Part of the appeal of Harry Potter must be that can somehow be intellectualized, though — at least, if the number of people incorporating it, in all apparent seriousness, into college classes can be believed. Here again, I’m not talking the English Department, which might have a legitimate reason — to study the narrative technique or whatever (for certain stretched-farther-than-Trigglypuff’s-sweatpants values of “legitimate”, anyway). I mean classes like “PHIL 101: Harry Potter and Philosophy”, which started showing up first in goofy California colleges, then all over the damn place, somewhere around 2002.
That certainly seems to be the appeal of The Matrix, and indeed The Matrix stopped being The One Pop Culture Thing very quickly, I hypothesize, because it made “intellectualizing” it too easy. The Matrix is pretty much just Jean Baudrillard: The Movie, and while that’s fun and even useful — Baudrillard did have a point, despite it all — it’s just too clever … by which I mean, The Matrix did too much of the heavy lifting, so that you don’t get too many Very Clever Persyn points for noting that we’re all, just, like, simulations in other people’s minds, dude. Descartes can go fuck himself; Keanu Reeves has solved the mind-body problem with kung fu.
Also, Baudrillard-lite is everywhere now.

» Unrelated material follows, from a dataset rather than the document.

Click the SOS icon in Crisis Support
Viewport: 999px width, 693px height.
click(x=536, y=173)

We’re all Postmodernists, in the same way we’re all Marxists, so even the kids who slept through most of their one required Humanities course has at least vaguely heard of this stuff. A show like True Detective, on the other hand, hearkens back to much older philosophy — as tiresome as the wannabe-Foucaults were back in the late 1980s, as a culture we’ve pretty much forgotten about them, so the brooding wannabe existentialist douchebag seems new now. I just googled up “best true detective quotes”. Here’s a small sampling:
This is a world where nothing is solved. You know, someone once told me time is a flat circle. Everything we’ve ever done or will do, we’re gonna do over and over and over again.
Also:
… to realize that all your life, all your love, all your hate, all your memory, all your pain, it was all the same thing. It was all the same dream you had inside a locked room — a dream about being a person. And like a lot of dreams, there’s a monster at the end of it.

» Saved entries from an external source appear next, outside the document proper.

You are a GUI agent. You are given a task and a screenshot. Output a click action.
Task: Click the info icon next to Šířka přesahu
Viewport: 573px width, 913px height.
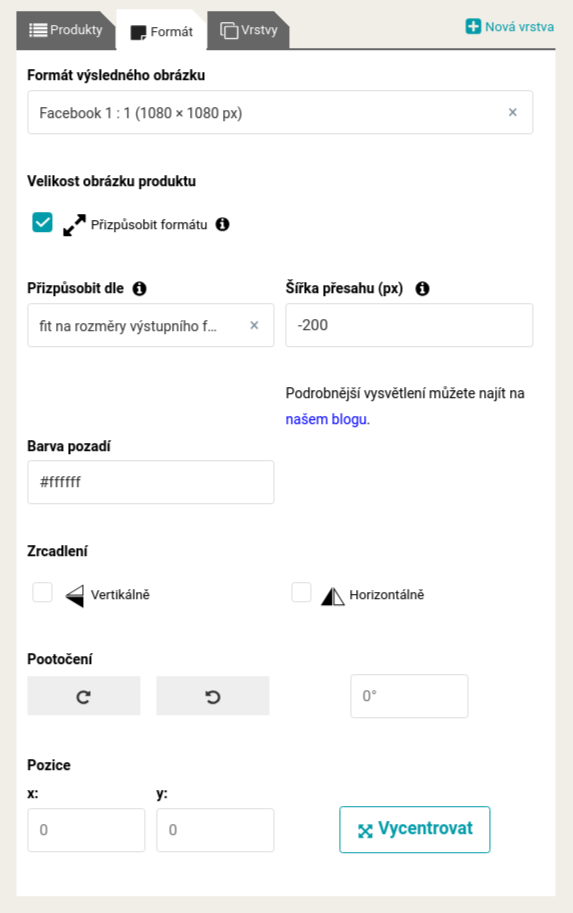tap(422, 288)
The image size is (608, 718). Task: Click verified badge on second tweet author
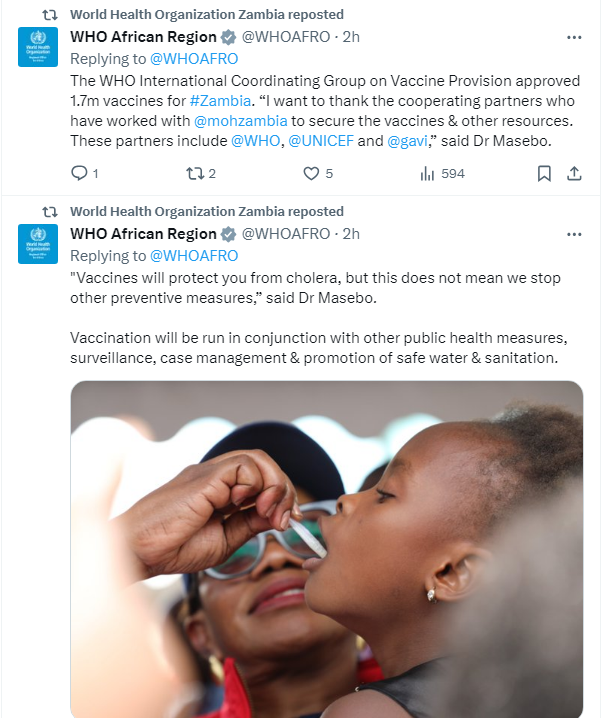pos(228,234)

That “flat circle” thing is a direct quote from Schopenhauer, I’m pretty sure, and the idea of “eternal recurrence” came from Vedic philosophy via him to Nietzsche. Here, for instance, the Manly Mustache Man summarizes the plot of True Detective, season 1:
What, if some day or night a demon were to steal after you into your loneliest loneliness and say to you: “This life as you now live it and have lived it, you will have to live once more and innumerable times more; and there will be nothing new in it, but every pain and every joy and every thought and sigh and everything unutterably small or great in your life will have to return to you, all in the same succession and sequence — even this spider and this moonlight between the trees, and even this moment and I myself. The eternal hourglass of existence is turned upside down again and again, and you with it, speck of dust!”
Would you not throw yourself down and gnash your teeth and curse the demon who spoke thus? Or have you once experienced a tremendous moment when you would have answered him: “You are a god and never have I heard anything more divine.” If this thought gained possession of you, it would change you as you are or perhaps crush you. The question in each and every thing, “Do you desire this once more and innumerable times more?” would lie upon your actions as the greatest weight. Or how well disposed would you have to become to yourself and to life?
Here again, I don’t blame the average HBO viewer for having their minds blown by this (or at least pretending to), but people with PhDs should damn well know better. This is existentialism for dummies, but since they spent most of their off hours in grad school reading Harry Potter …
Severian, “The One Pop Culture Thing”, Rotten Chestnuts, 2021-09-16.